The phrase ‘we are all in this together’ has been used, both domestically and internationally, throughout the pandemic to highlight the sense that COVID-19 is uniting us in shared experiences. However, there is a growing evidence base on the inequalities associated with COVID-19. Our findings fit within this emerging literature and point to the fact that while some groups were able to take advantage of lockdown as an unexpected opportunity to make positive changes in their lives, other groups were not. Similar findings on the inequalities associated with adverse experiences during lockdown have been reported [3], with the experience of more adverse events being related to socioeconomic position (consisting of household income, education, employment status, and housing). In addition, research on the experience of adverse mental health during COVID-19 has also shown the frequency of abuse, self-harm and thoughts of suicide/self-harm to be higher among women, BAME groups, those who were unemployed and those in poorer physical health [5]. Complementing this work, we also find that the experience of making positive changes in lockdown is shaped by many of these key sociodemographic factors.

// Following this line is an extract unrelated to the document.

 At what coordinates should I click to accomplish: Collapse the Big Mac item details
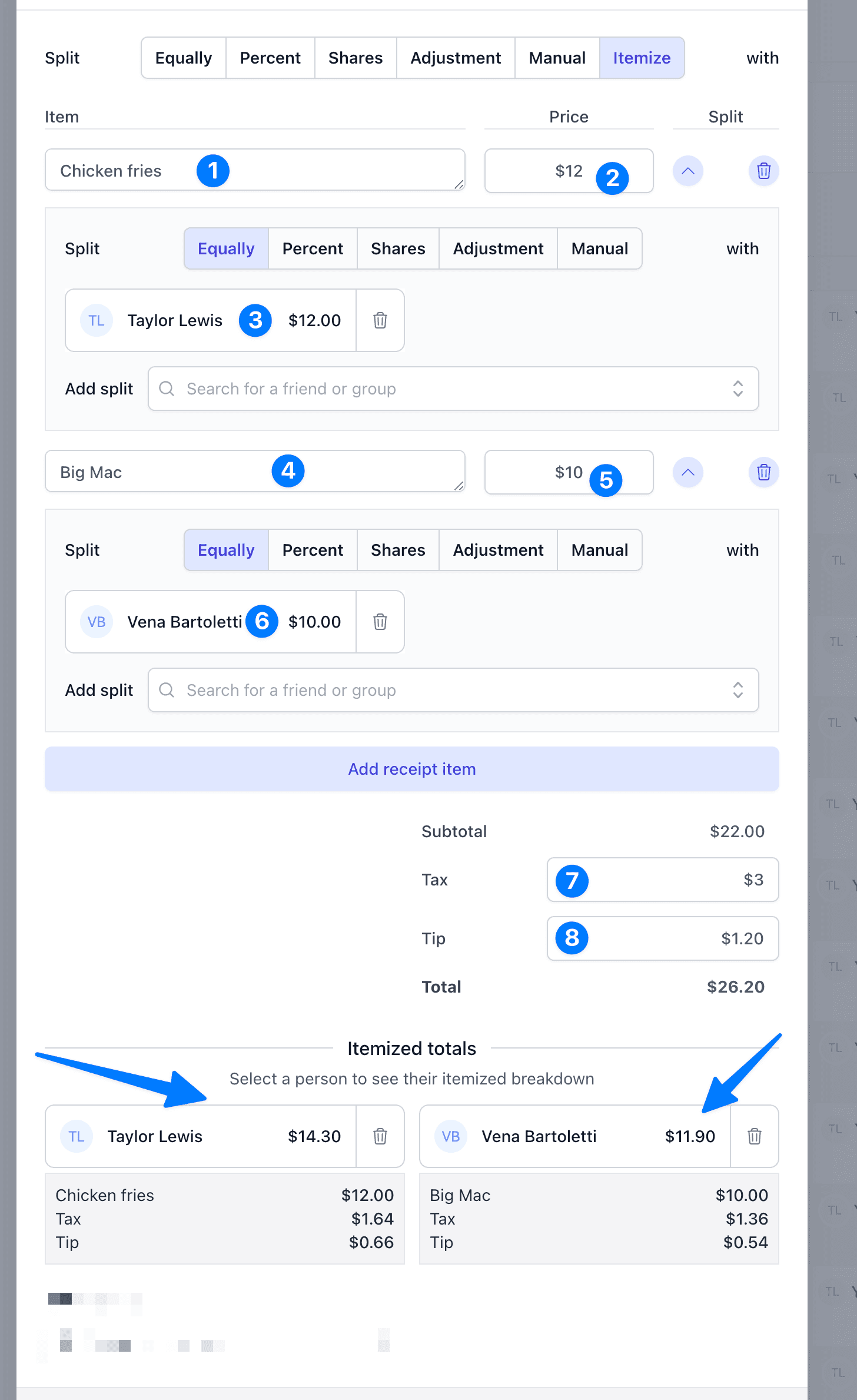[x=687, y=472]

Together these findings indicate the enduring nature of health inequalities and evoke key concepts from complex adaptive systems perspectives within public health [19, 20]. Despite the enormity of structural and social change that the national lockdown brought, there appears to be no sense of reaching a ‘tipping point’ in which the self-organising system that drives inequalities was radically disrupted or dramatically changed. In fact, emerging evidence suggests the opposite, there is clear evidence of negative feedback loops ensuring the system returned to stasis, reiterating inequalities along very familiar lines across a broad range of outcomes, for example, COVID-19 related morbidity and mortality, in addition to positive and negative psycho-social change.
We believe that our study is the first to report on the social patterning of positive changes during a period of COVID-19 national lockdown. The study also has the strength of a large sample size, and the inclusion of a wide range of sociodemographic factors. However, there are limitations. Most notably, as our participants were primarily recruited from social media our sample is not nationally representative of the Scottish population. In particular, in comparison to Scottish census data it is clear that we have an over-representation of female participants and those educated to University level. However, the sample has a good age distribution and the ethnicity and household income levels of the sample is broadly reflective of the Scottish population. A further consideration relating to recruitment via social media is that we may have reached a different type of participant than if we had been able to employ more traditional recruitment methods. However, as the study was conducted during national lockdown, we were restricted in the recruitment methods that were available. In addition, the sampling method employed was purposive. Participants responded to study adverts which asked them to share the positive changes they had made during lockdown. We used this sampling strategy deliberately as we wanted to recruit participants who had experienced positive change in order for us to examine the processes behind these positive experiences. However, the amount of positive change being reported by participants in our study may not be typical of the experiences of the general population. In addition, the study is cross-sectional in nature and so provides only a snapshot of the positive changes people were experiencing at a particular stage of the lockdown, and cannot, at this stage, provide data on whether these positive changes were maintained over time.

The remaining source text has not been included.